Maraknya peristiwa kriminal yang dilakukan dengan keji, seperti
mutilasi, sejauh ini belum diikuti penelitian mendalam terhadap
karakter para pelakunya. Padahal, penelitian tersebut sangat penting
untuk pendataan serta pemetaan karakter pelaku kriminal. Data hasil
penelitian pada akhirnya juga dapat bermanfaat sebagai rujukan atau
tinjauan bagi penegak hukum dalam menangani kasus-kasus kriminal
lainnya pada masa mendatang.

Demikian salah satu materi yang mengemuka dalam Dialog Psikologi
Nusantara "The 1st National Discussion on Indigenous Psychology:
Mutilation Case-Indonesian Perspective" yang digelar Universitas Bina
Nusantara, Rabu (3/12).
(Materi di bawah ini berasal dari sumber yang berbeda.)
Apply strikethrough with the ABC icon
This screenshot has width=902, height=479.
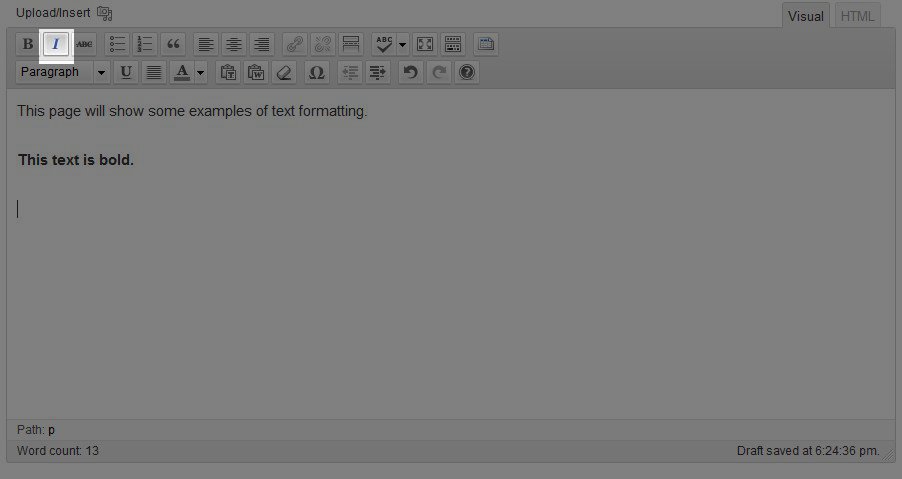click(x=84, y=44)
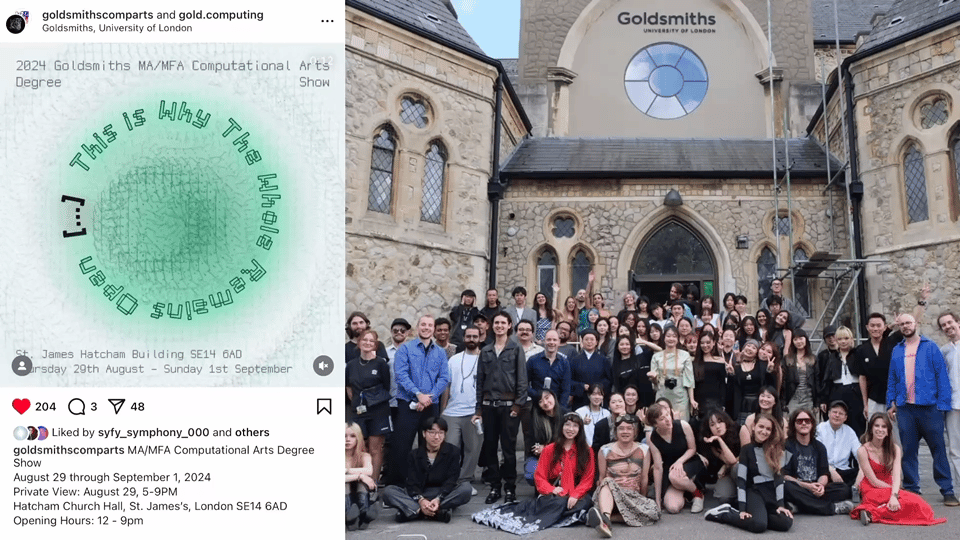The image size is (960, 540).
Task: Click the green degree show video poster
Action: (172, 214)
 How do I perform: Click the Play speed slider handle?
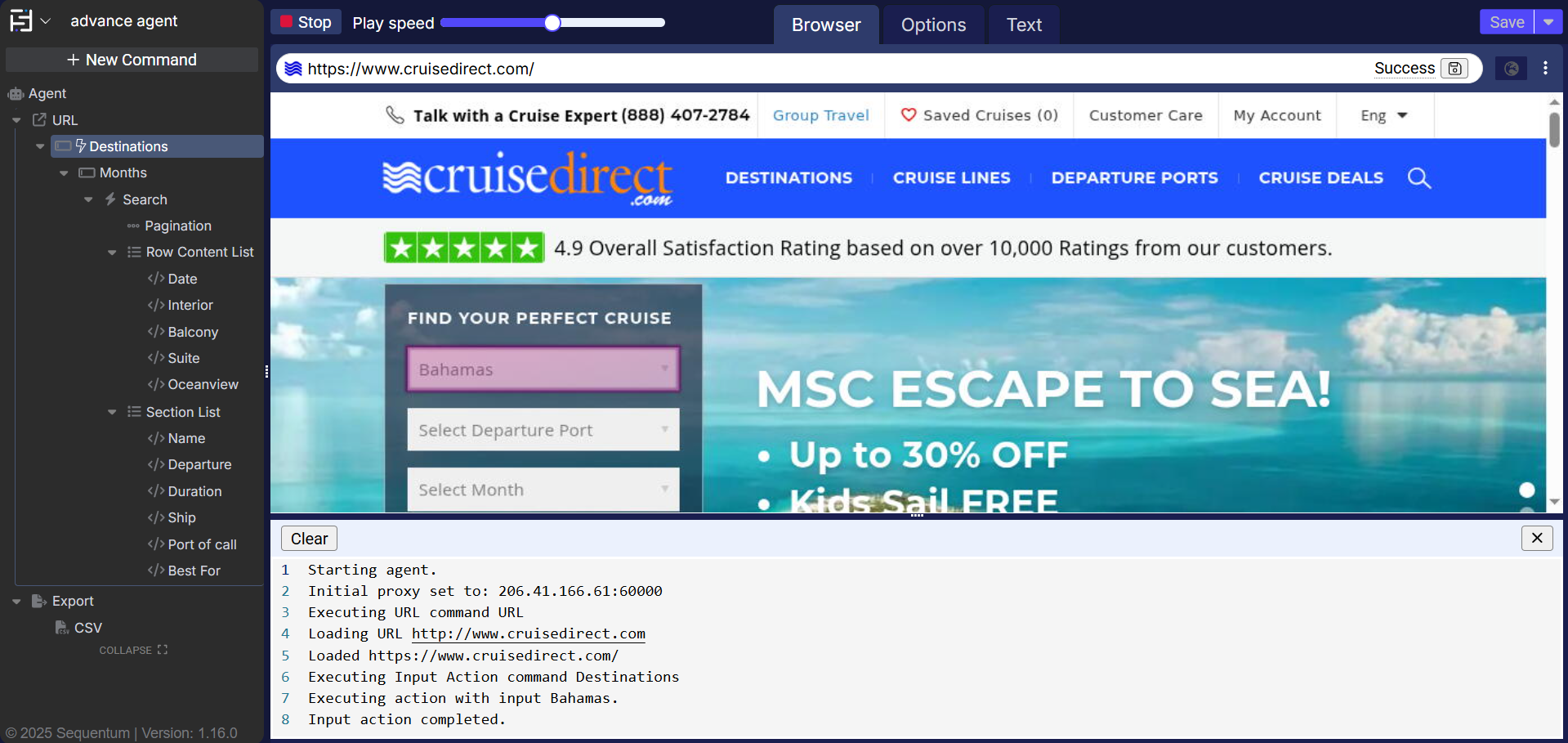point(552,23)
Narasumber yang hadir adalah guru besar
psikologi Universitas Gadjah Mada Djamaluddin Ancok, guru besar
psikologi Universitas Indonesia Prof Enoch Markum, guru besar
psikologi Universitas Gadjah Mada Johana E Prawitasari, Komisaris
Helmy Santika dari Direktorat Reserse Kriminal Polda Metropolitan
Jaya, ahli forensik dari Rumah Sakit Cipto Mangunkusumo Munim Idris,
dan dosen Fakultas Psikologi Binus University Reza Indragiri Amriel.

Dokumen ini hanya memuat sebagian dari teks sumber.